WORK INSTRUCTIONS:
Reproduce exactly the lines below from the one containing "May 3, 2026 (154, 1532)" through the one containing "Elmastudio (651, 811)", including both, and nothing else.

RECORDS FOR THE TASK:
---------------

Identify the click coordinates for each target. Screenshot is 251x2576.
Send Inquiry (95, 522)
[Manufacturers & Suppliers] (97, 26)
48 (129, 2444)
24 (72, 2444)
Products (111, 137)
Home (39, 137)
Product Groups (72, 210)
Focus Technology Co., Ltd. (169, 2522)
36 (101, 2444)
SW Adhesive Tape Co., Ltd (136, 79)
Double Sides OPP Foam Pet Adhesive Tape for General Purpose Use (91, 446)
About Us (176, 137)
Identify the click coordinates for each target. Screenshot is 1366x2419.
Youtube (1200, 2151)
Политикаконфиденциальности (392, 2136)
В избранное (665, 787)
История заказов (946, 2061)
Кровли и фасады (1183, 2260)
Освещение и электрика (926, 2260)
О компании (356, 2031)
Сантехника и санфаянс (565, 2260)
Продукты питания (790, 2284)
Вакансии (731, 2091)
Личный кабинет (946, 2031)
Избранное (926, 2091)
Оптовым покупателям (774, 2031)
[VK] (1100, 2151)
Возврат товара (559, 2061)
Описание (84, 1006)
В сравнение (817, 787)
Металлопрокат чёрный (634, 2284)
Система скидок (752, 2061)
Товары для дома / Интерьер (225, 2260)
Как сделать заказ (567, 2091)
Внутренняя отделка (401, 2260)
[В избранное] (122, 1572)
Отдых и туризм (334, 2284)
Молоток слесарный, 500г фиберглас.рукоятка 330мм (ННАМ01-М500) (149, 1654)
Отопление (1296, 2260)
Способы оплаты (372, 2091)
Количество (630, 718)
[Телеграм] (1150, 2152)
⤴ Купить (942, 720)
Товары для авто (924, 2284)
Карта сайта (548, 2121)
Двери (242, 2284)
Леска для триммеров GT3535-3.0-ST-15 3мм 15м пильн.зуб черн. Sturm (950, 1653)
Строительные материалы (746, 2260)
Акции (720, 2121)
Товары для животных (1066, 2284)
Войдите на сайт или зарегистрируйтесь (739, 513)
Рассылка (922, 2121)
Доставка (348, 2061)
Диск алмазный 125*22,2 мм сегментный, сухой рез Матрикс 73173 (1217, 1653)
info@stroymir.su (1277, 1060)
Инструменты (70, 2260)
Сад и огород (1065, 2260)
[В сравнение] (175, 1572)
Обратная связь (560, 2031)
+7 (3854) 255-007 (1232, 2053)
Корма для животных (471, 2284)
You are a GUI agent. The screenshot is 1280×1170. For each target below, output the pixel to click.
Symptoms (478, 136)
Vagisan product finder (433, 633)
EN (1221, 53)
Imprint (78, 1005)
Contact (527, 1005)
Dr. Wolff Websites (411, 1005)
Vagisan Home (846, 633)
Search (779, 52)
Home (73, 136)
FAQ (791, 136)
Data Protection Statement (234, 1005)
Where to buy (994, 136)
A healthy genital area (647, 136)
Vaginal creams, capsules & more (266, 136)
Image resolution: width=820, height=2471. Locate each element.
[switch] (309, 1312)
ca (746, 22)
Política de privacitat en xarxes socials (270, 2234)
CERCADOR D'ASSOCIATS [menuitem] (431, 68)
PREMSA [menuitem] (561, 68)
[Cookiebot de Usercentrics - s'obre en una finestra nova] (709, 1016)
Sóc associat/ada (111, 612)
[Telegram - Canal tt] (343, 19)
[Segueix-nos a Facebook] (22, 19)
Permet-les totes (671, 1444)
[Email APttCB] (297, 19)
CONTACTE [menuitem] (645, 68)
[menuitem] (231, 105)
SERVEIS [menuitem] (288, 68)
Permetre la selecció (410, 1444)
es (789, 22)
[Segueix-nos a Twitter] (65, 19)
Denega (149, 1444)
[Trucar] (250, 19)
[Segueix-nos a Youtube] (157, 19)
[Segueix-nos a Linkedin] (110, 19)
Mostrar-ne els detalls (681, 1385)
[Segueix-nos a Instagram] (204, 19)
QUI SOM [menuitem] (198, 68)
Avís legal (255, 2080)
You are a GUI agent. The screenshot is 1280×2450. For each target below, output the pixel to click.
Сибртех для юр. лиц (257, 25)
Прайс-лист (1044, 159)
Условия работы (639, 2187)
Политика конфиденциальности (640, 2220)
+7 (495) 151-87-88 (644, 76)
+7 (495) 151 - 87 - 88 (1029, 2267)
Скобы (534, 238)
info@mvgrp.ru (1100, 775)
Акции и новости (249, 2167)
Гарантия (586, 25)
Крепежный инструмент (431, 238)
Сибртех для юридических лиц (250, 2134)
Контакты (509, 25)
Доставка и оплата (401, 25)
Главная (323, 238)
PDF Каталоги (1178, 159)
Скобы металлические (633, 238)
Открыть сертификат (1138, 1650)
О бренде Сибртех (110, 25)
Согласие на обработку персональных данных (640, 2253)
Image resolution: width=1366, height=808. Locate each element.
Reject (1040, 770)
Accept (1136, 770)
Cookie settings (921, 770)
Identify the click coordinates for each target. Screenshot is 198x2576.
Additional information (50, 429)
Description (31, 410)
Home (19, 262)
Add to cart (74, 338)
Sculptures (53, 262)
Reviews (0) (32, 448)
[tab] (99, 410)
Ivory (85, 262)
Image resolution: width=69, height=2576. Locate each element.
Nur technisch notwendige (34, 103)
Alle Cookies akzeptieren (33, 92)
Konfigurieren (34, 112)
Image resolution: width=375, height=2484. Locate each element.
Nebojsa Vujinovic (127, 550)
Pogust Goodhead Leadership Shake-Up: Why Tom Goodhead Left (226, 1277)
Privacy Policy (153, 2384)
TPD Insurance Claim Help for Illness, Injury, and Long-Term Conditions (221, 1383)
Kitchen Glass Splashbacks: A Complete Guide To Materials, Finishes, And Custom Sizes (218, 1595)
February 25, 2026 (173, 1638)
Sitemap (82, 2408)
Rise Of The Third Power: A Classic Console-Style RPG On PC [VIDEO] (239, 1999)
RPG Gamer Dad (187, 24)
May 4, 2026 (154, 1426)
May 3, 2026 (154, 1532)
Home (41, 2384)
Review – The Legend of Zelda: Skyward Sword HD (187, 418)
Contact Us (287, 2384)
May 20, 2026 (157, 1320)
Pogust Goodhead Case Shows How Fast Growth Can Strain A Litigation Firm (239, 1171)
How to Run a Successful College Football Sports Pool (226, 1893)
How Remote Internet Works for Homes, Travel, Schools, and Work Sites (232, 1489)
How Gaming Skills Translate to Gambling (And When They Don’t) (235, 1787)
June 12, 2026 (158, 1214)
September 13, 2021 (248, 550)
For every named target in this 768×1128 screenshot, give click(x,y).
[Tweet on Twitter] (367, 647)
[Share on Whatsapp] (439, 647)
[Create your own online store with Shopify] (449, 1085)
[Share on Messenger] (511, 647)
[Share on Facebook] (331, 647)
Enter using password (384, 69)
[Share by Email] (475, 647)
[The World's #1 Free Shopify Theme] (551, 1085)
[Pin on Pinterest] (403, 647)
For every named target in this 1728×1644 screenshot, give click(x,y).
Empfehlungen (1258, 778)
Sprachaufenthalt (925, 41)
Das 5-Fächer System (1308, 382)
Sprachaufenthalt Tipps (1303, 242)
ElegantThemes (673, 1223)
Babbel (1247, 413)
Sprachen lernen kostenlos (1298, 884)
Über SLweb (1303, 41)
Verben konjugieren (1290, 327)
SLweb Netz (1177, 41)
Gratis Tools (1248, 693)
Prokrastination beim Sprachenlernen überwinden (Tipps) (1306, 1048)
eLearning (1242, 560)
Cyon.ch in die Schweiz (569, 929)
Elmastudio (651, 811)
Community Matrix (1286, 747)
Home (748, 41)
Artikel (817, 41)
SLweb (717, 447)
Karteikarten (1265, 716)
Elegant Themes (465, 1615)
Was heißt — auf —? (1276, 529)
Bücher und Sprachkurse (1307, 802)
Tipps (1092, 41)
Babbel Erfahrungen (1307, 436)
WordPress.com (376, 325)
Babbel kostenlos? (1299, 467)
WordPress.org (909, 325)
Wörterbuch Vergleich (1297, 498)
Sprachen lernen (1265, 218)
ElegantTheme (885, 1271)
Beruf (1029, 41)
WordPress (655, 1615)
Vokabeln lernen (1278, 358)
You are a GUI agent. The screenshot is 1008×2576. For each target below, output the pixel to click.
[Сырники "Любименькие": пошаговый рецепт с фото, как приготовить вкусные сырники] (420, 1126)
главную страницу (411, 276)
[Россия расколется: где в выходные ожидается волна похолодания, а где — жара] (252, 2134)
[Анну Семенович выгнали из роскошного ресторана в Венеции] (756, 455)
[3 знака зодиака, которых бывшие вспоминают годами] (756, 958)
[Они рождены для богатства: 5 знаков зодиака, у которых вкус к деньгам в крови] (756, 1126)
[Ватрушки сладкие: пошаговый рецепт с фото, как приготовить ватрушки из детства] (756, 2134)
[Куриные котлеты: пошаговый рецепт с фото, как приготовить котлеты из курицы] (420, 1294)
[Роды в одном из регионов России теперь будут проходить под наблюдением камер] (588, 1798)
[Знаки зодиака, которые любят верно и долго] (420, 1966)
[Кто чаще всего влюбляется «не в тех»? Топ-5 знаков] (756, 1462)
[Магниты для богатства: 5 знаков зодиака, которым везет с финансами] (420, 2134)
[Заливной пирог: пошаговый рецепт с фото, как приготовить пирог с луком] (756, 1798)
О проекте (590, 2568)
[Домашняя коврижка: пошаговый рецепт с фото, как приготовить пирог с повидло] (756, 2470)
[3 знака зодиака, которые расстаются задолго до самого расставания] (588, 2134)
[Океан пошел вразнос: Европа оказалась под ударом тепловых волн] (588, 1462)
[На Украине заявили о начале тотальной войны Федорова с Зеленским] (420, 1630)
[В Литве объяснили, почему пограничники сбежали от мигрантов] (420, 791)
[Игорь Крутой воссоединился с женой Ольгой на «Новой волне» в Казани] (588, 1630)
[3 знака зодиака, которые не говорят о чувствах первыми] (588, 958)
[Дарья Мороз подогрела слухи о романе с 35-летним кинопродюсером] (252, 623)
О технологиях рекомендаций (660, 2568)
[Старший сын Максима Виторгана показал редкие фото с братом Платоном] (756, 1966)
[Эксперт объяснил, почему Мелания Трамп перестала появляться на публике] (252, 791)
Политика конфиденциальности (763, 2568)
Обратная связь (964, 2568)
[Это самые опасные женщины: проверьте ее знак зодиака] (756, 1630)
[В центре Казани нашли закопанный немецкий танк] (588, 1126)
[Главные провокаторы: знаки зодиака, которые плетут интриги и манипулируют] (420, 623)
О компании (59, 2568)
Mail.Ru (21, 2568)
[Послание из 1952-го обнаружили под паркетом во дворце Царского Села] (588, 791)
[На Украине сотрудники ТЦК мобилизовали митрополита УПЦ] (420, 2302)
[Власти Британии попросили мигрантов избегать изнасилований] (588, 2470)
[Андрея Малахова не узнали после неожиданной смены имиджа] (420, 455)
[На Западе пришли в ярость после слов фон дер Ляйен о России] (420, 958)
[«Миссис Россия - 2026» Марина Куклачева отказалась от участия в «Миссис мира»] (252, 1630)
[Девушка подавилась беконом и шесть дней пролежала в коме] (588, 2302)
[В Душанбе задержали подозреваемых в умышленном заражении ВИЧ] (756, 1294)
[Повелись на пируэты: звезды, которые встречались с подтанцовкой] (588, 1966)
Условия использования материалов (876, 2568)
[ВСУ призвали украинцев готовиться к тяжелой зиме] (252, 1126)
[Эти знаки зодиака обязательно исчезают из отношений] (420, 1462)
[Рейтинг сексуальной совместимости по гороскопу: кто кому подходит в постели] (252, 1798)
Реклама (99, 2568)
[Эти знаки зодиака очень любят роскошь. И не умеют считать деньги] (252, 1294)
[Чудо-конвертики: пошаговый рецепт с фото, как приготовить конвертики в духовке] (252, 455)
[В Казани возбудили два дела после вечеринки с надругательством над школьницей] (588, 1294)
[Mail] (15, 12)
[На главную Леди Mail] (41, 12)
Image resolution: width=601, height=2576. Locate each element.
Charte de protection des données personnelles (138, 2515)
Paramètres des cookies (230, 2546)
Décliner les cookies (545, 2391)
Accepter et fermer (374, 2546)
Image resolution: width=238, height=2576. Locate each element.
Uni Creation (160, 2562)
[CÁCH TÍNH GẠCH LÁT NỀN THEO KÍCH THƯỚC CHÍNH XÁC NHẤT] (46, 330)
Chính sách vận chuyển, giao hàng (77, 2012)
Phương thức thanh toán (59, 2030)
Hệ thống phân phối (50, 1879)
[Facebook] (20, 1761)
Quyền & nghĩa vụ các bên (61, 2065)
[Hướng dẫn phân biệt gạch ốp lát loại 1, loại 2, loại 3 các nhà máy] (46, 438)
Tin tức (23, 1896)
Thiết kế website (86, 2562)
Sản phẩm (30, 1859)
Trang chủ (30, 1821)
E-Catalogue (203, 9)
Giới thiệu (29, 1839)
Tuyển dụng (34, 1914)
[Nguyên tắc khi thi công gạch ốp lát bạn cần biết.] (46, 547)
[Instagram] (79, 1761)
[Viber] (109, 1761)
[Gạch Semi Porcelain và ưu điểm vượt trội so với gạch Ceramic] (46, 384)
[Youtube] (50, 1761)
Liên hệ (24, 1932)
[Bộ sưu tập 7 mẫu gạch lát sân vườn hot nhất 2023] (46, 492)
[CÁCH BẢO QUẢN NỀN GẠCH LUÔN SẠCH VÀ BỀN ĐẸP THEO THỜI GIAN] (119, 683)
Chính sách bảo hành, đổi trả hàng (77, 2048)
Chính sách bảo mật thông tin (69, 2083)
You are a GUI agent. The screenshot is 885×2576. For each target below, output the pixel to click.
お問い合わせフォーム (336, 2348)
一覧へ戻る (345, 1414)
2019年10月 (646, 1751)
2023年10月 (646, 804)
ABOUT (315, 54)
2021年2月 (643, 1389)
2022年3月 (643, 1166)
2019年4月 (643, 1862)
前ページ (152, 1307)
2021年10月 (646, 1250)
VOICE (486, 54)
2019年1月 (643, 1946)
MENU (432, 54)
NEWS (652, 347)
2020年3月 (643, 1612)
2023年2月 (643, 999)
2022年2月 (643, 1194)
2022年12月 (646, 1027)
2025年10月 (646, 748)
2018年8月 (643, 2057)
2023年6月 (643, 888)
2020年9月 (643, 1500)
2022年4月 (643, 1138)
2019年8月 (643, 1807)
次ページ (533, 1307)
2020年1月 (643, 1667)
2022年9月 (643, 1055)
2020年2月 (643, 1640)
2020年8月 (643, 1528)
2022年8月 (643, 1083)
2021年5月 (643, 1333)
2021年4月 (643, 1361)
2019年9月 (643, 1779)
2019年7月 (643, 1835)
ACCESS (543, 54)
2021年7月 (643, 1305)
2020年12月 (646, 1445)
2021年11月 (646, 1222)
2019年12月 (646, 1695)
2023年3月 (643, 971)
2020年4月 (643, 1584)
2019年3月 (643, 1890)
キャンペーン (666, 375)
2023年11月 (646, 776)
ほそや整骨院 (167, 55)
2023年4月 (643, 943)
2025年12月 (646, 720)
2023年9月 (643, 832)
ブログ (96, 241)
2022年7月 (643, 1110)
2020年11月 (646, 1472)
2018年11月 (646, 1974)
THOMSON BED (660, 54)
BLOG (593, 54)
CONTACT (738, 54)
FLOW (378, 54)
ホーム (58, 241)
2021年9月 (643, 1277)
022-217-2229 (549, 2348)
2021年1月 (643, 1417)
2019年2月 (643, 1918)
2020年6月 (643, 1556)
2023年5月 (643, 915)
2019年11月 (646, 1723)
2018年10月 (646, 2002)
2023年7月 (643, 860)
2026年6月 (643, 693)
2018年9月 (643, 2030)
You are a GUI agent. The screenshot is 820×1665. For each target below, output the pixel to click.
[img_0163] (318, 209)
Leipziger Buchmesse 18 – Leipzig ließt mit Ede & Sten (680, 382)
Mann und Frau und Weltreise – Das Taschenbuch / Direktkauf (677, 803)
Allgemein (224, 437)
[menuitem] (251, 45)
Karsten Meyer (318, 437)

---------------

TASK RESPONSE:
May 3, 2026 (154, 1532)
Home (41, 2384)
Review – The Legend of Zelda: Skyward Sword HD (187, 418)
Contact Us (287, 2384)
May 20, 2026 (157, 1320)
Pogust Goodhead Case Shows How Fast Growth Can Strain A Litigation Firm (239, 1171)
How to Run a Successful College Football Sports Pool (226, 1893)
How Remote Internet Works for Homes, Travel, Schools, and Work Sites (232, 1489)
How Gaming Skills Translate to Gambling (And When They Don’t) (235, 1787)
June 12, 2026 (158, 1214)
September 13, 2021 (248, 550)
For every named target in this 768×1128 screenshot, give click(x,y).
[Tweet on Twitter] (367, 647)
[Share on Whatsapp] (439, 647)
[Create your own online store with Shopify] (449, 1085)
[Share on Messenger] (511, 647)
[Share on Facebook] (331, 647)
Enter using password (384, 69)
[Share by Email] (475, 647)
[The World's #1 Free Shopify Theme] (551, 1085)
[Pin on Pinterest] (403, 647)
For every named target in this 1728×1644 screenshot, give click(x,y).
Empfehlungen (1258, 778)
Sprachaufenthalt (925, 41)
Das 5-Fächer System (1308, 382)
Sprachaufenthalt Tipps (1303, 242)
ElegantThemes (673, 1223)
Babbel (1247, 413)
Sprachen lernen kostenlos (1298, 884)
Über SLweb (1303, 41)
Verben konjugieren (1290, 327)
SLweb Netz (1177, 41)
Gratis Tools (1248, 693)
Prokrastination beim Sprachenlernen überwinden (Tipps) (1306, 1048)
eLearning (1242, 560)
Cyon.ch in die Schweiz (569, 929)
Elmastudio (651, 811)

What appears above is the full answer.